WORK INSTRUCTIONS: Could you filter the records below and keep only the lines with the word "Working"?

[Entries taken from a collection]
---------------
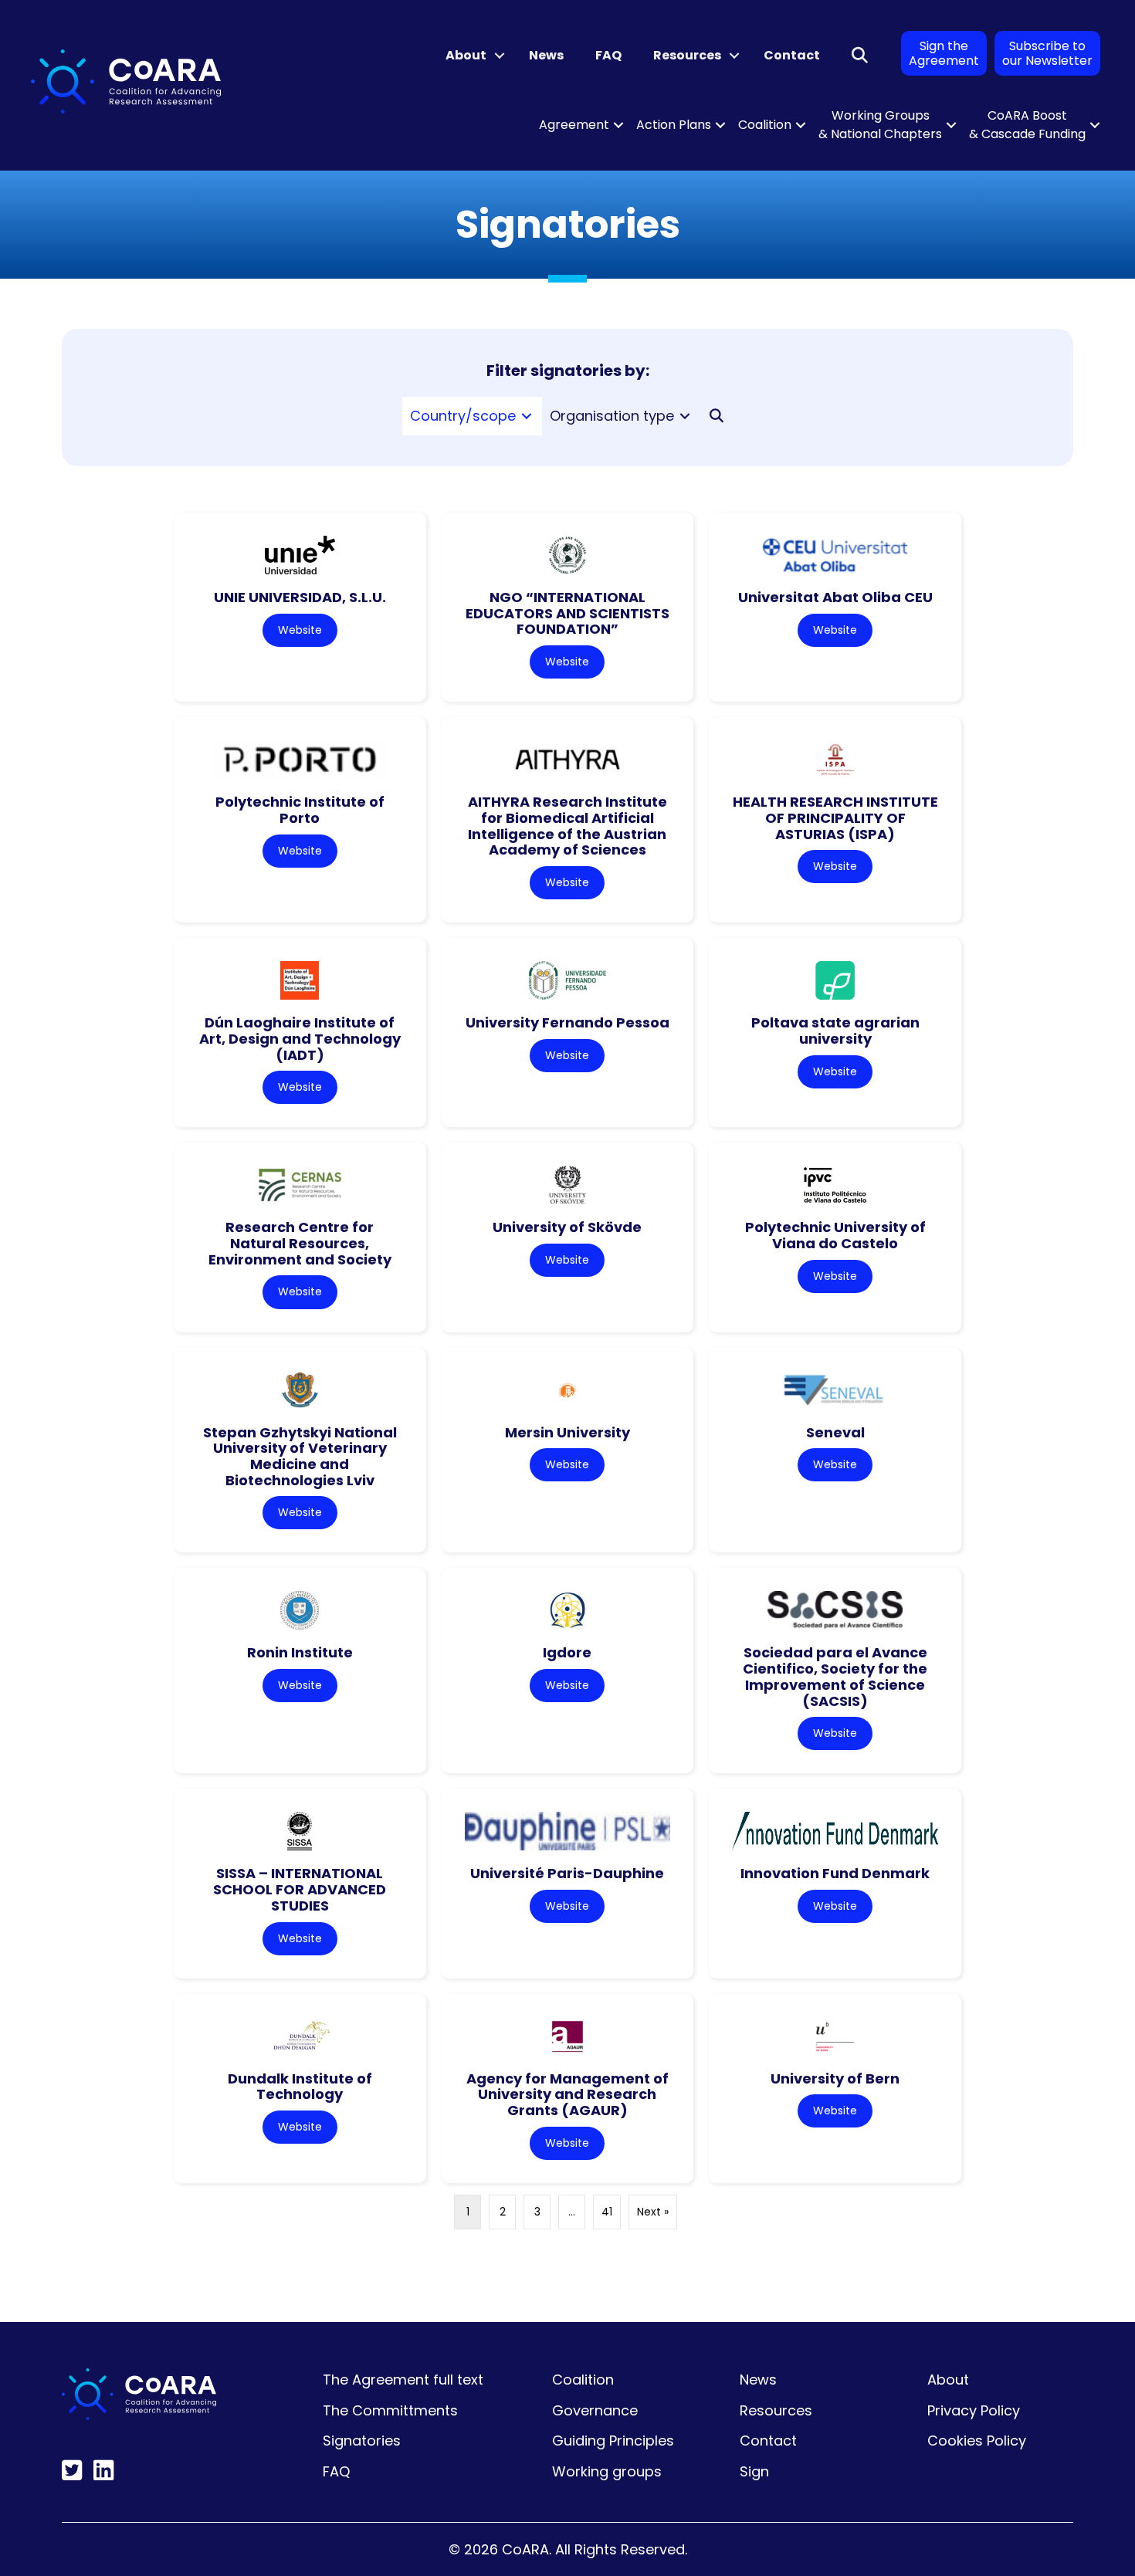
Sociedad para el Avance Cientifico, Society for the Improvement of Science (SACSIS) (835, 1676)
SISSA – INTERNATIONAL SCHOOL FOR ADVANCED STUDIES (299, 1888)
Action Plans (673, 125)
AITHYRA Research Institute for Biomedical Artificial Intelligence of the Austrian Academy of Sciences (567, 825)
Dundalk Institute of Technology (300, 2086)
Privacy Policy (973, 2410)
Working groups (607, 2471)
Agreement (574, 125)
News (546, 55)
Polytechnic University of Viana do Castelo (835, 1235)
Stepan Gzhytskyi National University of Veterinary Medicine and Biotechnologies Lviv (300, 1456)
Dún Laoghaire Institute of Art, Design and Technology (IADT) (300, 1038)
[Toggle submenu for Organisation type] (685, 416)
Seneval (835, 1432)
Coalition (764, 125)
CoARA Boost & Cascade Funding (1027, 125)
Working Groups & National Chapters (880, 125)
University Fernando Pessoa (567, 1022)
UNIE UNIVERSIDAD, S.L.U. (300, 597)
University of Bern (835, 2078)
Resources (687, 55)
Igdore (567, 1652)
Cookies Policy (976, 2440)
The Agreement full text (403, 2379)
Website (300, 630)
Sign (754, 2471)
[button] (499, 56)
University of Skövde (567, 1227)
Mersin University (567, 1432)
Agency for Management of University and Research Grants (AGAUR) (567, 2094)
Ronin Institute (300, 1652)
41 (606, 2211)
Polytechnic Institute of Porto (300, 810)
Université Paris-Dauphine (567, 1873)
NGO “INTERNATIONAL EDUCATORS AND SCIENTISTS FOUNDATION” (567, 612)
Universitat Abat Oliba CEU (835, 597)
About (466, 55)
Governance (595, 2410)
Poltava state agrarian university (835, 1030)
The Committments (390, 2410)
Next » (653, 2211)
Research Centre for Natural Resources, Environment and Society (299, 1242)
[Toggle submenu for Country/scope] (526, 416)
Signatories (362, 2440)
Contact (792, 55)
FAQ (608, 55)
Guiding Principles (613, 2440)
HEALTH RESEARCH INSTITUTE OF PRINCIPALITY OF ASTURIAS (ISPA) (835, 817)
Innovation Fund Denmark (835, 1873)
---------------
FINAL ANSWER:
Working groups (607, 2471)
Working Groups & National Chapters (880, 125)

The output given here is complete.